A random variable is a number associated with each member of the population. (Therefore, for consistency, every ticket for a given member has to have the same number written on it.) Multiple random variables are modeled by reserving spaces on the tickets for more than one number. We usually give those spaces names like $X,$ $Y,$ and $Z$. The sum of those random variables is the usual sum: reserve a new space on every ticket for the sum, read off the values of $X,$ $Y,$ etc. on each ticket, and write their sum in that new space. This is a consistent way of writing numbers on the tickets, so it's another random variable.

Figure

This figure portrays a box representing a population $\Omega=\{\alpha,\beta,\gamma\}$ and three random variables $X$, $Y$, and $X+Y$. It contains six tickets: the three for $\alpha$ (blue) give it a probability of $3/6$, the two for $\beta$ (yellow) give it a probability of $2/6$, and the one for $\gamma$ (green) give it a probability of $1/6$. In order to display what is written on the tickets, they are shown before being mixed.

> [SUPPLIED INFORMATION]:

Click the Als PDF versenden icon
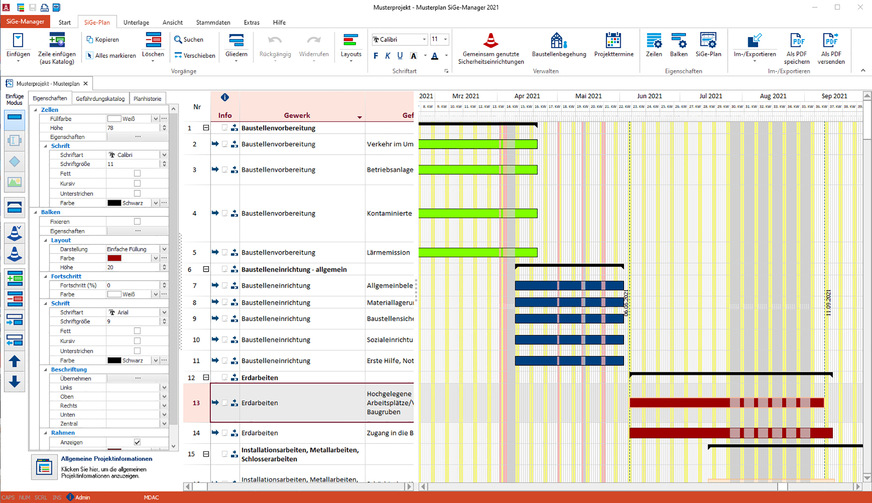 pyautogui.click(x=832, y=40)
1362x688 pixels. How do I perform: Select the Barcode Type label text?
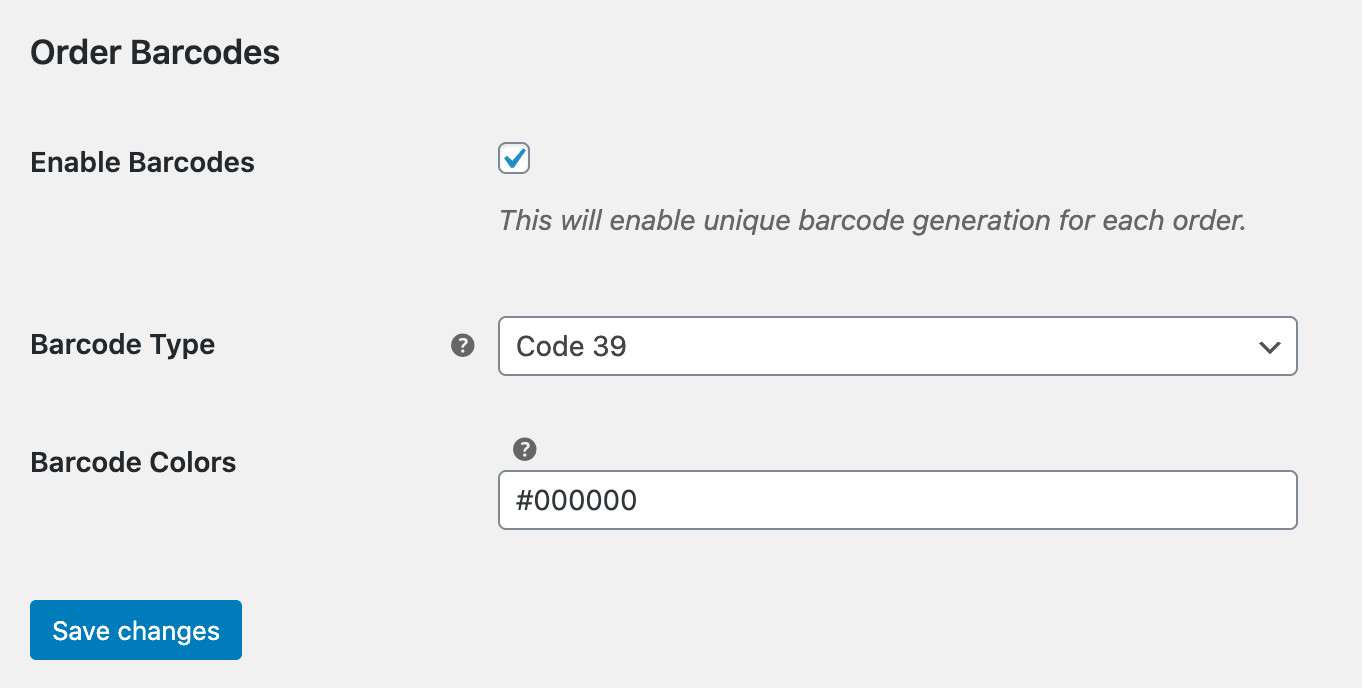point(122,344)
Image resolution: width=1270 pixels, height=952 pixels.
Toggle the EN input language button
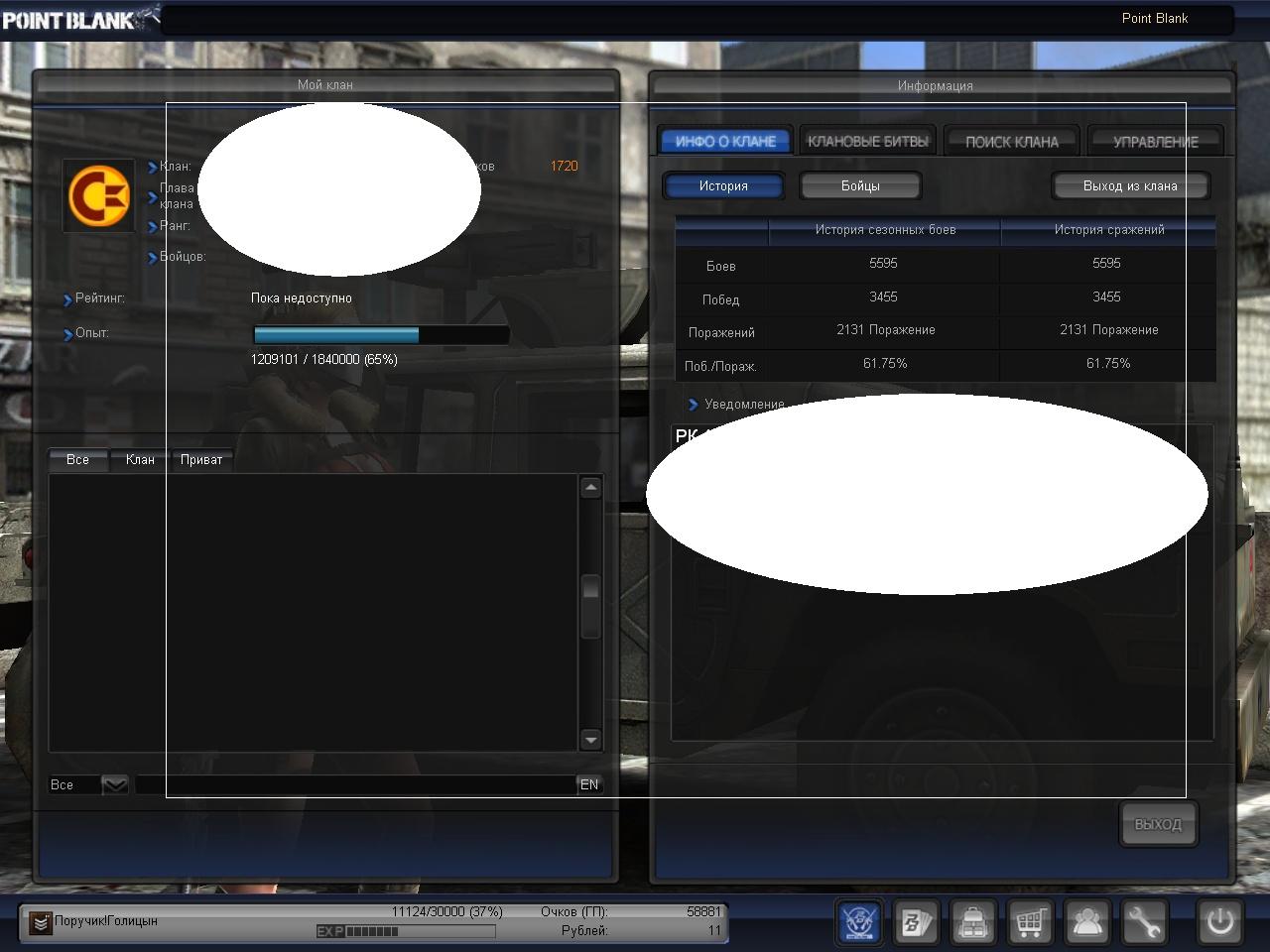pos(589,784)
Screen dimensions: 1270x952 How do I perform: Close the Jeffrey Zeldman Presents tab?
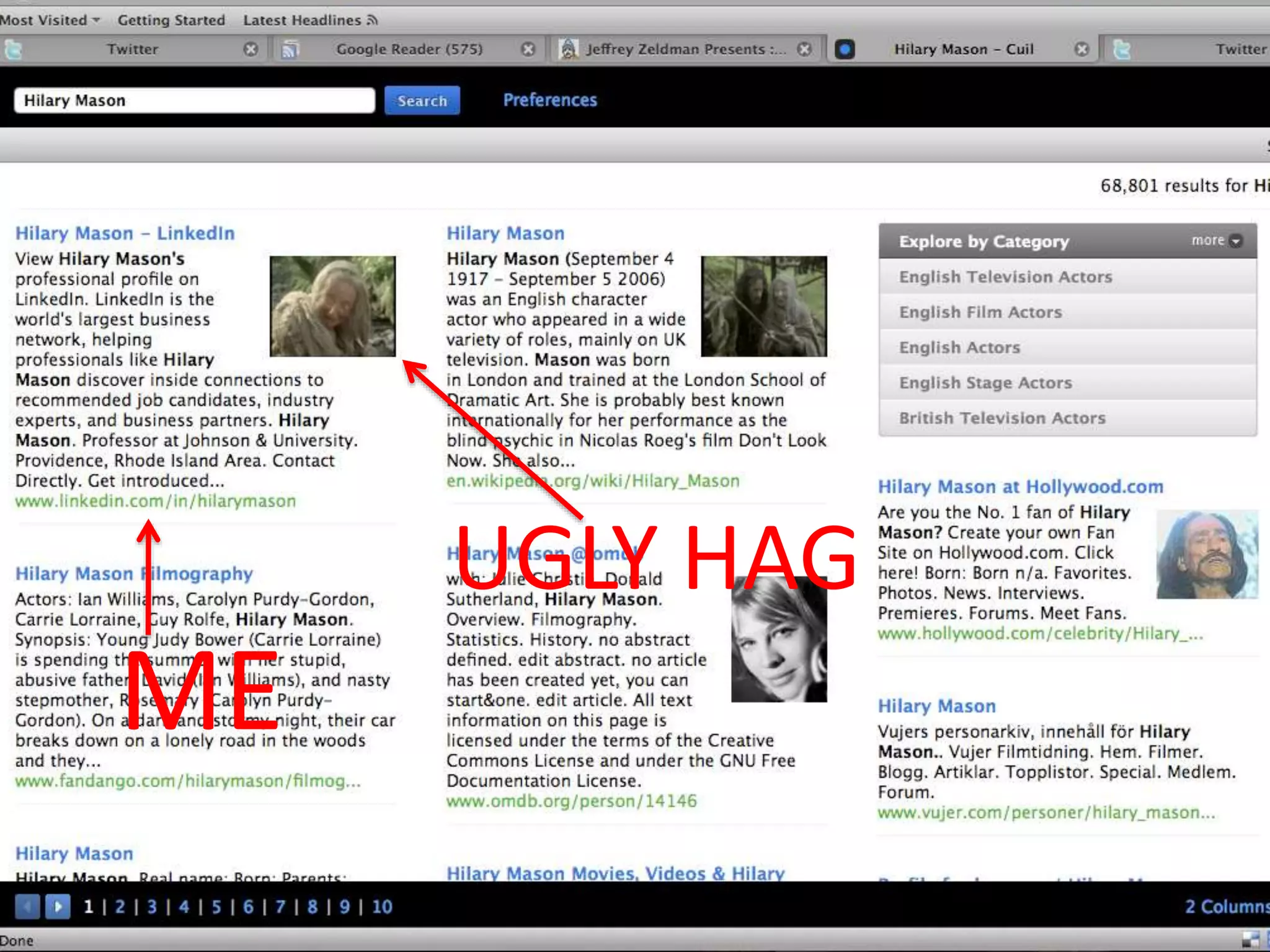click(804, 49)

> [STATED PROBLEM]: Please reproduce the random-variables passage word for word from "A random variable" to "another random variable.". The entries are separate from the random-variables passage and have no connection to it.

> [FULL ANSWER]:
A random variable is a number associated with each member of the population. (Therefore, for consistency, every ticket for a given member has to have the same number written on it.) Multiple random variables are modeled by reserving spaces on the tickets for more than one number. We usually give those spaces names like $X,$ $Y,$ and $Z$. The sum of those random variables is the usual sum: reserve a new space on every ticket for the sum, read off the values of $X,$ $Y,$ etc. on each ticket, and write their sum in that new space. This is a consistent way of writing numbers on the tickets, so it's another random variable.